Dataset content

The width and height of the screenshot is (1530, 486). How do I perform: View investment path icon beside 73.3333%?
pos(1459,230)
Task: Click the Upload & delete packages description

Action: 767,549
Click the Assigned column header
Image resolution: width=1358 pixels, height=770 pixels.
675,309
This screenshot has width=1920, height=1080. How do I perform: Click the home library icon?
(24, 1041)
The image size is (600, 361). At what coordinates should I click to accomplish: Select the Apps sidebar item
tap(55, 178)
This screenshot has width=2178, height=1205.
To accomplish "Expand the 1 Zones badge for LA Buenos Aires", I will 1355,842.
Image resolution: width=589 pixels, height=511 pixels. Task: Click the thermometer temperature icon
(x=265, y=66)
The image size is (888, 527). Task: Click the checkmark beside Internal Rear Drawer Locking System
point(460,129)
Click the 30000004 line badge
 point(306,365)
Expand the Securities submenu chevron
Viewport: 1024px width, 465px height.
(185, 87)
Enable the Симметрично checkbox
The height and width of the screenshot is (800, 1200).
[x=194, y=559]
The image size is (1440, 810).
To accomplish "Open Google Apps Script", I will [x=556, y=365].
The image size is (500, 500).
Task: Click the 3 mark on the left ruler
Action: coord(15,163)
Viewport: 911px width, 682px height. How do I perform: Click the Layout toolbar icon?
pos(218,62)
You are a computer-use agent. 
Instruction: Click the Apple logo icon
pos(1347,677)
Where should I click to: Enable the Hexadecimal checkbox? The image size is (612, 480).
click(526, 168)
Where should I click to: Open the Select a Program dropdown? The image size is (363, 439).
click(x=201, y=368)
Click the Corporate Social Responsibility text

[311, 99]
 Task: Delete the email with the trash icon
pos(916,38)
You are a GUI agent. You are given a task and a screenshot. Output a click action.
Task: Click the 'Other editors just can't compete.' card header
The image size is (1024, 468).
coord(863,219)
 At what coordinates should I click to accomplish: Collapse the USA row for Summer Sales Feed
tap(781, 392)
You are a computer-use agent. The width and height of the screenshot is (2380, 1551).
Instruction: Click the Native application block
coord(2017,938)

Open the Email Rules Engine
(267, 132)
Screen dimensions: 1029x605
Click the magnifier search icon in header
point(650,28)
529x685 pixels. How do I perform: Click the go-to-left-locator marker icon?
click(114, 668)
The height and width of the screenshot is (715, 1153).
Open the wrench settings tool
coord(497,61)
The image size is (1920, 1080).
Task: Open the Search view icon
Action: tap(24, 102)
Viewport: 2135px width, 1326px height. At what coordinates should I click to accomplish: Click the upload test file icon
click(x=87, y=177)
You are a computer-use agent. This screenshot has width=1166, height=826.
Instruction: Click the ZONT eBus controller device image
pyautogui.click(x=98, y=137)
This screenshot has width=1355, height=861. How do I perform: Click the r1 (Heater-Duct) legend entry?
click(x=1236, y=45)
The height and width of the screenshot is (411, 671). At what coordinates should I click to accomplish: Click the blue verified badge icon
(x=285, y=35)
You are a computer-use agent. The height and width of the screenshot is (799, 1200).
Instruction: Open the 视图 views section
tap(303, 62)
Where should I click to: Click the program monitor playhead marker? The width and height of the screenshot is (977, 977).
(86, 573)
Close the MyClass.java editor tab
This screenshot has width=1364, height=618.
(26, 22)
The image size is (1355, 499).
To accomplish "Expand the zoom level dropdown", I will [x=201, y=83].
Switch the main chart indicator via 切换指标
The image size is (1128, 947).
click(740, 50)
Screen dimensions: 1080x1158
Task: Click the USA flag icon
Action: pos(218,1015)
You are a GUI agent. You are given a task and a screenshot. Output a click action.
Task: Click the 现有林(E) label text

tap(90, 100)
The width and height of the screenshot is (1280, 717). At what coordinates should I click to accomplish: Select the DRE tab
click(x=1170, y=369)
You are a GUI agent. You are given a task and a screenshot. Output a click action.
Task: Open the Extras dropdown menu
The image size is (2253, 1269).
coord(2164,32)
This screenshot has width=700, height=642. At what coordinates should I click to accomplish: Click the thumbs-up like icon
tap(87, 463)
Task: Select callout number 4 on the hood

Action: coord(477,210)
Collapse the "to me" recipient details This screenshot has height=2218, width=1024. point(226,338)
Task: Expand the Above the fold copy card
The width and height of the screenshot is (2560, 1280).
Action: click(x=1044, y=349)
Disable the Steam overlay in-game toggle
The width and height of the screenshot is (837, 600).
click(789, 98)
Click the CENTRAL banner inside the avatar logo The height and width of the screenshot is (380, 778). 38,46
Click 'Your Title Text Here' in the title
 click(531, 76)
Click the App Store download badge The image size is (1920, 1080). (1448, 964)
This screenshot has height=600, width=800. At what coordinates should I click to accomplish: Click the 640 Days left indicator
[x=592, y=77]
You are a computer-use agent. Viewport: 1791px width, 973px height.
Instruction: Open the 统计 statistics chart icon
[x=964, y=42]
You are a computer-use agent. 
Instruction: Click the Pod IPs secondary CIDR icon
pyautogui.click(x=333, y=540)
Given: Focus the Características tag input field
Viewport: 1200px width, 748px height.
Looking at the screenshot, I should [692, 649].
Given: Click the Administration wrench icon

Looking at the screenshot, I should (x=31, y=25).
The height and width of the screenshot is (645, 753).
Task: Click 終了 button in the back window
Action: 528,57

Stated task
Rewrite all of the entries above, swapping "How do I perform:" for "How can I do:" everywhere and leaving everything else unchanged.

Task result
The width and height of the screenshot is (1530, 486). How can I do: View investment path icon beside 73.3333%?
pos(1459,230)
Task: Click the Upload & delete packages description

Action: 767,549
Click the Assigned column header
Image resolution: width=1358 pixels, height=770 pixels.
675,309
This screenshot has width=1920, height=1080. How can I do: Click the home library icon?
(24, 1041)
The image size is (600, 361). At what coordinates should I click to accomplish: Select the Apps sidebar item
tap(55, 178)
This screenshot has width=2178, height=1205.
To accomplish "Expand the 1 Zones badge for LA Buenos Aires", I will 1355,842.
Image resolution: width=589 pixels, height=511 pixels. Task: Click the thermometer temperature icon
(x=265, y=66)
The image size is (888, 527). Task: Click the checkmark beside Internal Rear Drawer Locking System
point(460,129)
Click the 30000004 line badge
 point(306,365)
Expand the Securities submenu chevron
Viewport: 1024px width, 465px height.
(185, 87)
Enable the Симметрично checkbox
The height and width of the screenshot is (800, 1200).
[x=194, y=559]
The image size is (1440, 810).
To accomplish "Open Google Apps Script", I will [x=556, y=365].
The image size is (500, 500).
Task: Click the 3 mark on the left ruler
Action: coord(15,163)
Viewport: 911px width, 682px height. How can I do: Click the Layout toolbar icon?
pos(218,62)
You are a computer-use agent. 
Instruction: Click the Apple logo icon
pos(1347,677)
Where should I click to: Enable the Hexadecimal checkbox? The image size is (612, 480).
click(526, 168)
Where should I click to: Open the Select a Program dropdown? The image size is (363, 439).
click(x=201, y=368)
Click the Corporate Social Responsibility text

[311, 99]
 Task: Delete the email with the trash icon
pos(916,38)
You are a GUI agent. You are given a task and a screenshot. Output a click action.
Task: Click the 'Other editors just can't compete.' card header
The image size is (1024, 468).
coord(863,219)
 At what coordinates should I click to accomplish: Collapse the USA row for Summer Sales Feed
tap(781, 392)
You are a computer-use agent. The width and height of the screenshot is (2380, 1551).
Instruction: Click the Native application block
coord(2017,938)

Open the Email Rules Engine
(267, 132)
Screen dimensions: 1029x605
Click the magnifier search icon in header
point(650,28)
529x685 pixels. How can I do: Click the go-to-left-locator marker icon?
click(114, 668)
The height and width of the screenshot is (715, 1153).
Open the wrench settings tool
coord(497,61)
The image size is (1920, 1080).
Task: Open the Search view icon
Action: tap(24, 102)
Viewport: 2135px width, 1326px height. At what coordinates should I click to accomplish: Click the upload test file icon
click(x=87, y=177)
You are a computer-use agent. This screenshot has width=1166, height=826.
Instruction: Click the ZONT eBus controller device image
pyautogui.click(x=98, y=137)
This screenshot has width=1355, height=861. How can I do: Click the r1 (Heater-Duct) legend entry?
click(x=1236, y=45)
The height and width of the screenshot is (411, 671). At what coordinates should I click to accomplish: Click the blue verified badge icon
(x=285, y=35)
You are a computer-use agent. The height and width of the screenshot is (799, 1200).
Instruction: Open the 视图 views section
tap(303, 62)
Where should I click to: Click the program monitor playhead marker? The width and height of the screenshot is (977, 977).
(86, 573)
Close the MyClass.java editor tab
This screenshot has width=1364, height=618.
(26, 22)
The image size is (1355, 499).
To accomplish "Expand the zoom level dropdown", I will [x=201, y=83].
Switch the main chart indicator via 切换指标
The image size is (1128, 947).
click(740, 50)
Screen dimensions: 1080x1158
Task: Click the USA flag icon
Action: pos(218,1015)
You are a GUI agent. You are given a task and a screenshot. Output a click action.
Task: Click the 现有林(E) label text

tap(90, 100)
The width and height of the screenshot is (1280, 717). At what coordinates should I click to accomplish: Select the DRE tab
click(x=1170, y=369)
You are a GUI agent. You are given a task and a screenshot. Output a click action.
Task: Open the Extras dropdown menu
The image size is (2253, 1269).
coord(2164,32)
This screenshot has width=700, height=642. At what coordinates should I click to accomplish: Click the thumbs-up like icon
tap(87, 463)
Task: Select callout number 4 on the hood

Action: coord(477,210)
Collapse the "to me" recipient details This screenshot has height=2218, width=1024. point(226,338)
Task: Expand the Above the fold copy card
The width and height of the screenshot is (2560, 1280).
Action: click(x=1044, y=349)
Disable the Steam overlay in-game toggle
The width and height of the screenshot is (837, 600).
click(789, 98)
Click the CENTRAL banner inside the avatar logo The height and width of the screenshot is (380, 778). 38,46
Click 'Your Title Text Here' in the title
 click(531, 76)
Click the App Store download badge The image size is (1920, 1080). (1448, 964)
This screenshot has height=600, width=800. At what coordinates should I click to accomplish: Click the 640 Days left indicator
[x=592, y=77]
You are a computer-use agent. Viewport: 1791px width, 973px height.
Instruction: Open the 统计 statistics chart icon
[x=964, y=42]
You are a computer-use agent. 
Instruction: Click the Pod IPs secondary CIDR icon
pyautogui.click(x=333, y=540)
Given: Focus the Características tag input field
Viewport: 1200px width, 748px height.
Looking at the screenshot, I should [692, 649].
Given: Click the Administration wrench icon

Looking at the screenshot, I should (x=31, y=25).
The height and width of the screenshot is (645, 753).
Task: Click 終了 button in the back window
Action: 528,57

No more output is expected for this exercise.